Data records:
"""
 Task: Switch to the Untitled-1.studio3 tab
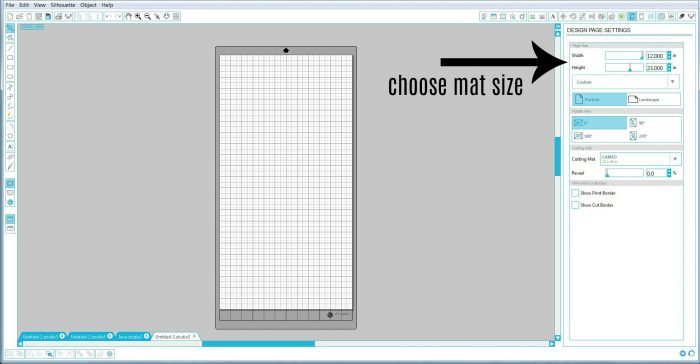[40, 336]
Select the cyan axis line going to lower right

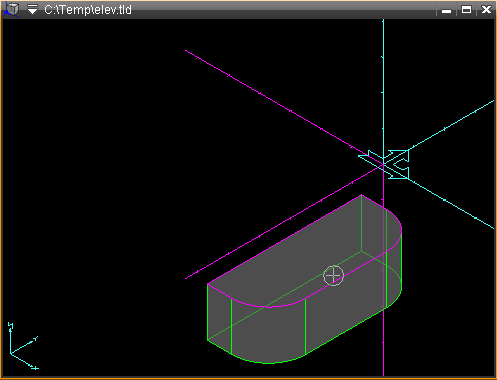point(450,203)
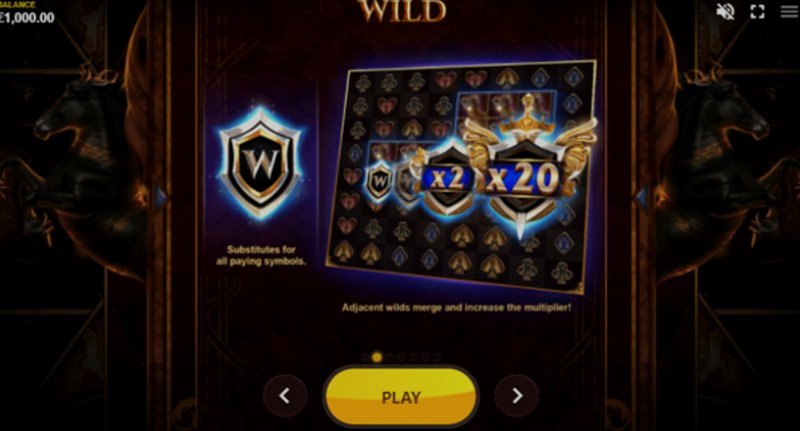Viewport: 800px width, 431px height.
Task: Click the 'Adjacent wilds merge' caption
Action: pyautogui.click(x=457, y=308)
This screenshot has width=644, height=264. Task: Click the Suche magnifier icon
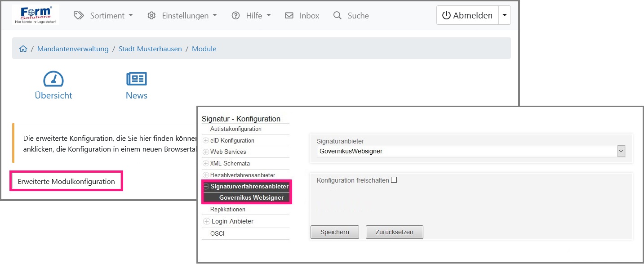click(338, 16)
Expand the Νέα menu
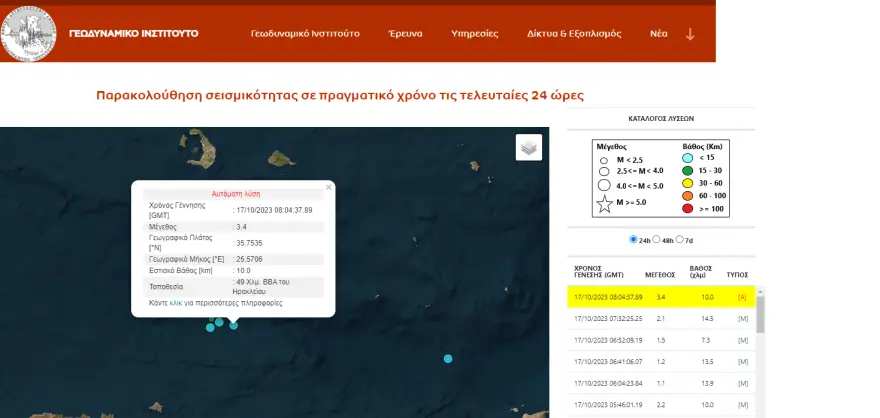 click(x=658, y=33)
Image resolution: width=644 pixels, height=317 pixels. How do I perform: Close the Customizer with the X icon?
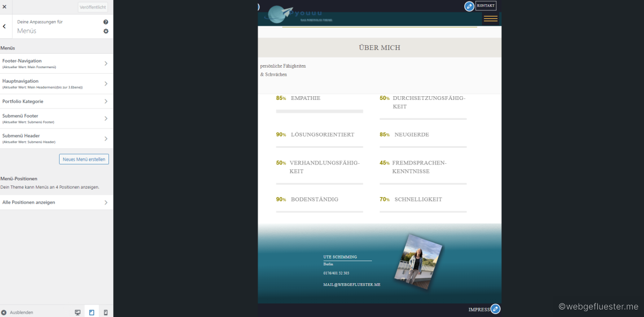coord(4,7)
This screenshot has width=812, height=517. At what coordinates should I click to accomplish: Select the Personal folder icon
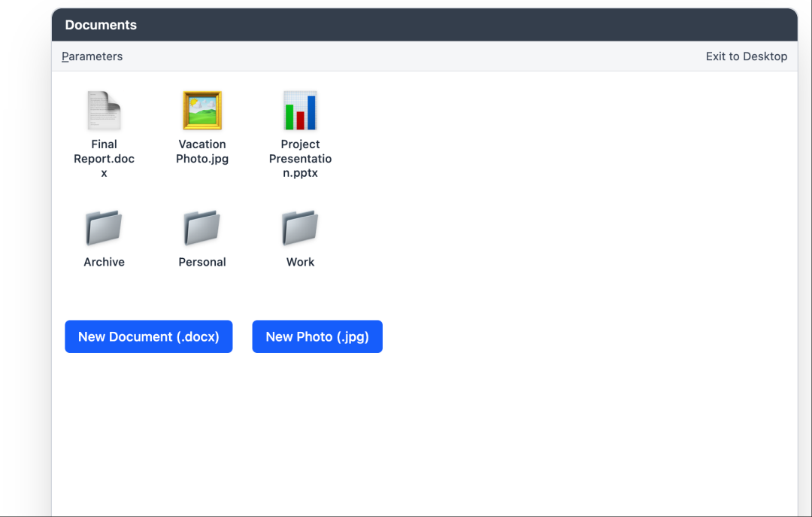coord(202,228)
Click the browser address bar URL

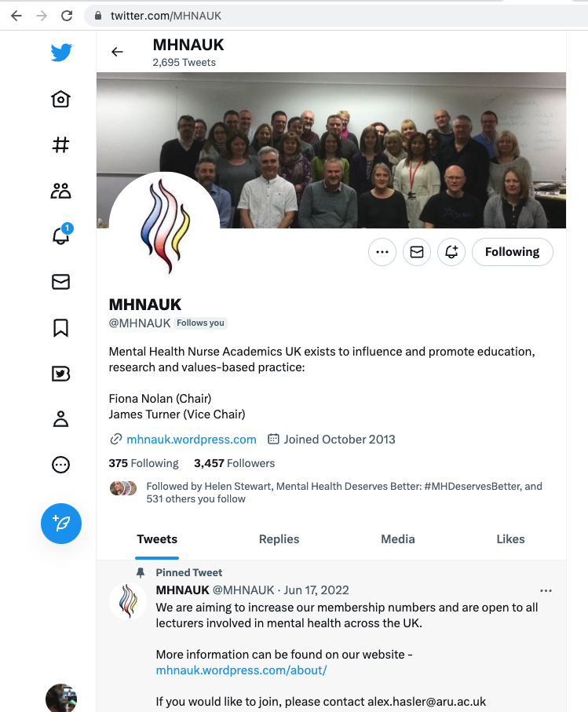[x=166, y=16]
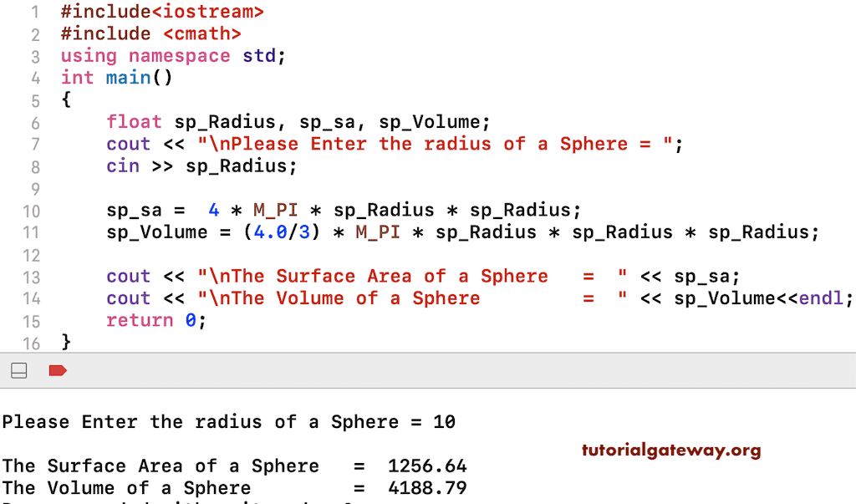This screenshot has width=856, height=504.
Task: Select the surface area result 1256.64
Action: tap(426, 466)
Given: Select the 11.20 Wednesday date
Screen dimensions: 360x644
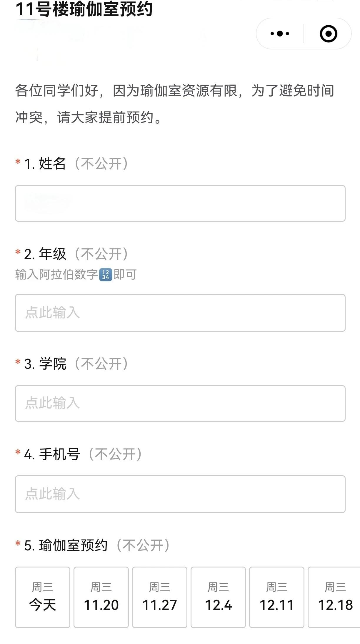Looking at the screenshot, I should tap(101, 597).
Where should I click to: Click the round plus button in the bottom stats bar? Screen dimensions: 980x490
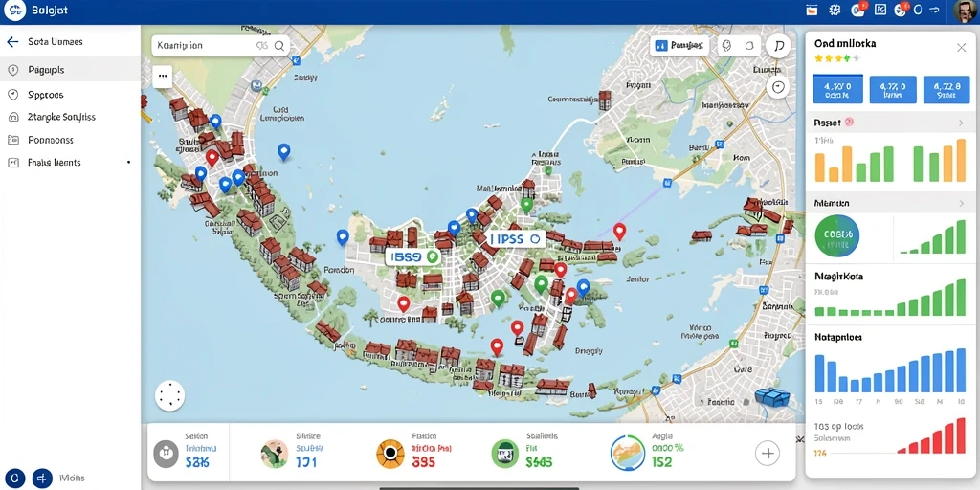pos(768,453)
"""
"""
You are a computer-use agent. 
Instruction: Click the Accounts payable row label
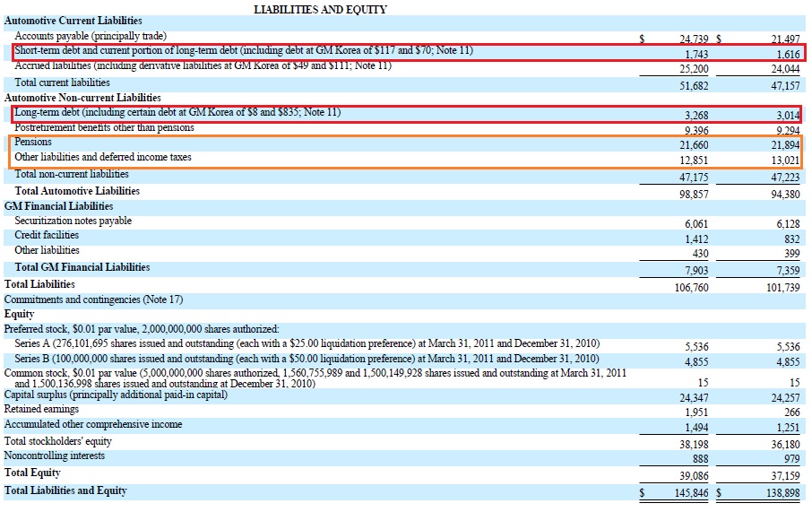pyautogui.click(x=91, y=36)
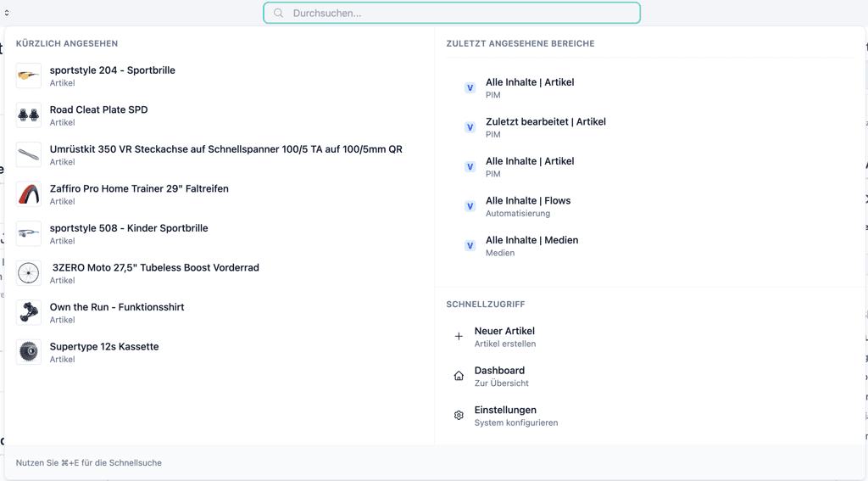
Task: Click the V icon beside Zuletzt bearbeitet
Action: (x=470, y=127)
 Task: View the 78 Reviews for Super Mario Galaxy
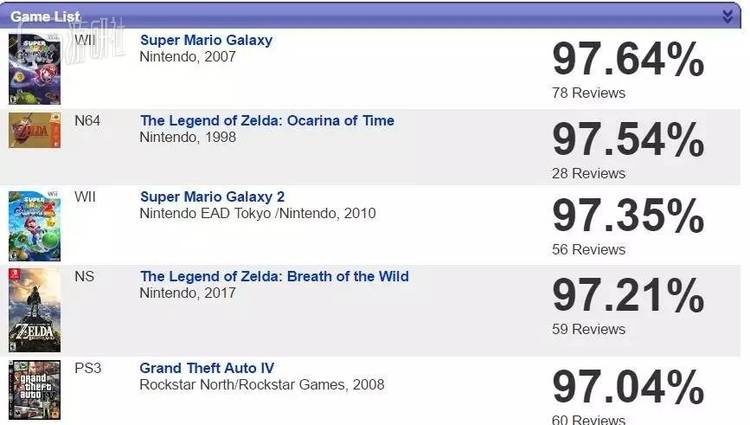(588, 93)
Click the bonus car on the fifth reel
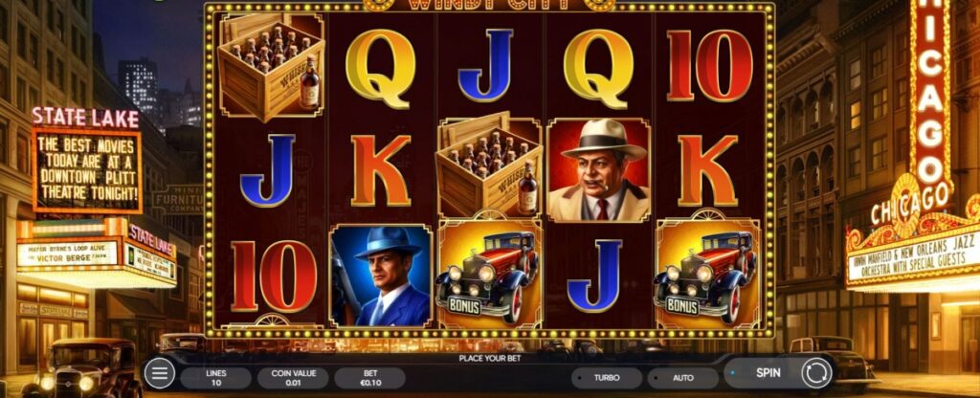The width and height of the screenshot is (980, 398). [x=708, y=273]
"""
Task requirements: Nothing but the lines above from the one that has "Task: Switch to the Untitled-1.studio3 tab" down to the one that has "Given: Select the 11.20 Wednesday date" belongs in the answer, copied exactly, without pictures.

Exercise response:
 Task: Switch to the Untitled-1.studio3 tab
[40, 336]
Select the cyan axis line going to lower right

point(450,203)
Viewport: 800px width, 431px height.
Task: Click the 'Adjacent wilds merge' caption
Action: pyautogui.click(x=457, y=308)
This screenshot has width=644, height=264. Task: Click the Suche magnifier icon
click(338, 16)
Expand the Νέα menu
 click(x=658, y=33)
Image resolution: width=644 pixels, height=317 pixels. How do I perform: Close the Customizer with the X icon?
coord(4,7)
This screenshot has width=812, height=517. At what coordinates should I click to accomplish: Select the Personal folder icon
coord(202,228)
Click the browser address bar URL

[x=166, y=16]
This screenshot has width=856, height=504.
Task: Select the surface area result 1256.64
Action: tap(426, 466)
Given: Select the 11.20 Wednesday date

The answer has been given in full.